The impact of data analysis method, scanner type and scan session on volume measurements of brain structures

Michael Amann1,2, Pavel Falkovskiy3,4,5, Alain Thoeni1, Tobias Kober3,4,5, Alexis Roche3,4,5, Bénédicte Maréchal3,4,5, Philippe Cattin6, Tobias Heye2, Oliver Bieri2, Till Sprenger7, Christoph Stippich2, Gunnar Krueger4,5,8, Ernst-Wilhelm Radue1, and Jens Wuerfel1

1Medical Image Analysis Center (MIAC), Basel, Switzerland, 2Department of Radiology, University Hospital of Basel, Basel, Switzerland, 3Advanced Clinical Imaging Technology, Siemens Healthcare AG, Lausanne, Switzerland, 4Department of Radiology, University Hospital (CHUV), Lausanne, Switzerland, 5École Polytechnique Fédérale de Lausanne, Lausanne, Switzerland, 6Department of Biomedical Engineering, University of Basel, Basel, Switzerland, 7Department of Neurology, DKD Helios Klinik, Wiesbaden, Germany, 8Siemens Medical Solutions USA, Boston, MA, United States

Performance of FreeSurfer and FSL was compared on T1-weighted 3D MRI data of 22 controls as function of scan session, scanner type and segmentation pipeline.
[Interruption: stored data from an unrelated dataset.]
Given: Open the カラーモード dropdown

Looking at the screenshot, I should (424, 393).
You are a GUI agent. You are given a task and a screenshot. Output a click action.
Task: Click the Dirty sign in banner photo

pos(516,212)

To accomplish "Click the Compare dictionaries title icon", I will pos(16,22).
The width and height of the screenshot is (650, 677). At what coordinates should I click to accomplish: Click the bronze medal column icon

Intra-class correlation coefficients and percentage volume differences were calculated for the segmentation results of both pipelines. Strong agreement was found for whole brain, white matter and cortex. For each pipeline, the impact of experimental factors was assessed by linear mixed effects analysis. We found significant scanner effect on the results of both segmentation pipelines. For subcortical structures, segmentation reliability was higher in FSL than in FreeSurfer, whereas for cortex and WM, FreeSurfer was more stable.